You can clean rusty buts by soaking them in lemon juice or
vinegar. Then have a good scrub, And a rinse. Then dry the bit leaving no moisture as this causes rust. If you have no lemon juice or vinegar a paste made out of water abs baking soda would also do the job.
_Posted via Mobile Device_


----------



## lexypoohhorton (Oct 11, 2010)

HairyCob said:


> You can clean rusty buts by soaking them in lemon juice or
> vinegar. Then have a good scrub, And a rinse. Then dry the bit leaving no moisture as this causes rust. If you have no lemon juice or vinegar a paste made out of water abs baking soda would also do the job.
> _Posted via Mobile Device_


 ok awesome thanks! i will do that


----------



## HairyCob (Jan 7, 2011)

Did I put buts? I meant bits... (facepalm)
_Posted via Mobile Device_


----------



## farmpony84 (Apr 21, 2008)

Sweet Iron bits are supposed to rust I think, it has something to do with the taste?


----------



## lexypoohhorton (Oct 11, 2010)

farmpony84 said:


> Sweet Iron bits are supposed to rust I think, it has something to do with the taste?


 ohh well its a dark bit.... its a walking horse bit, works amazing on my horse


----------



## lexypoohhorton (Oct 11, 2010)

HairyCob said:


> Did I put buts? I meant bits... (facepalm)
> _Posted via Mobile Device_


 LOL s'all goo


----------



## VanillaBean (Oct 19, 2008)

I know they sell rusted bits because the horses love the taste...


----------



## lexypoohhorton (Oct 11, 2010)

whooops i ment good.... ok wellthanks  i didnt want my boy getting sick cause i wasn't forsure  thanks


----------



## faye (Oct 13, 2010)

I prefer to stick them in a tub of CocaCola! does a far better job then lemon juice or vinegar!

If you get the rust off and the bit is undamaged (i.e has no sharp edges) then it is fine to use.


----------



## vivache (Jun 14, 2009)

You can remove the rust, but sweet iron is designed to rust.

A twisted wire walking horse bit? Owie.


----------



## usandpets (Jan 1, 2011)

It won't hurt the horse if the bit has rust on it. For some reason, horses like the taste of rust.

I agree with vivache.
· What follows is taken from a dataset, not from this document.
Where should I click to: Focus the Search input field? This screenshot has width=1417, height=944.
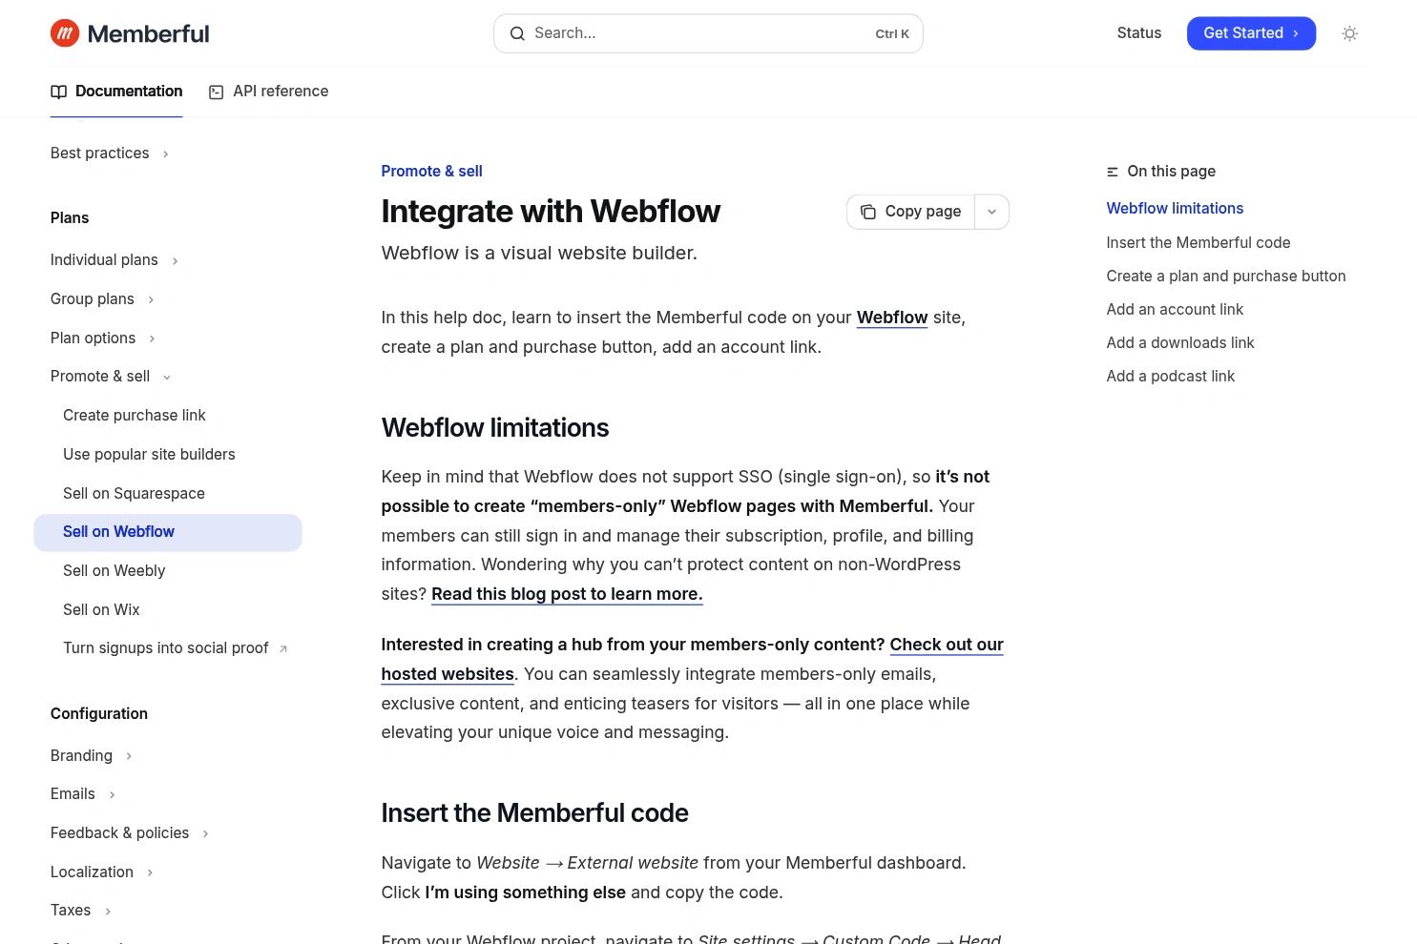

A twisted wire bit is a harsh bit. If that's the only bit the horse responds to, I would work on getting the horse more supple.


----------



## Eliz (Jun 16, 2010)

A bit is only as harsh as the hands of the rider. I ride an arab in a slow twist snaffle that is also rusted, and the horse loves the bit. Maybe a sharper-edged twist would be painful, but they are not as sharp as they appear.


----------



## vivache (Jun 14, 2009)

Keep in mind that a Walking Horse bit has CONSIDERABLE shanks. Many are 8 inches. You have to have STILL hands to be riding in one.

Robarts Precise Tongue Pressure Walking Horse Bit


----------



## Eliz (Jun 16, 2010)

Oh, I missed the fact that it was a gaited bit, with large shanks. I would imagine pressure would definitely be magnified in that case.


----------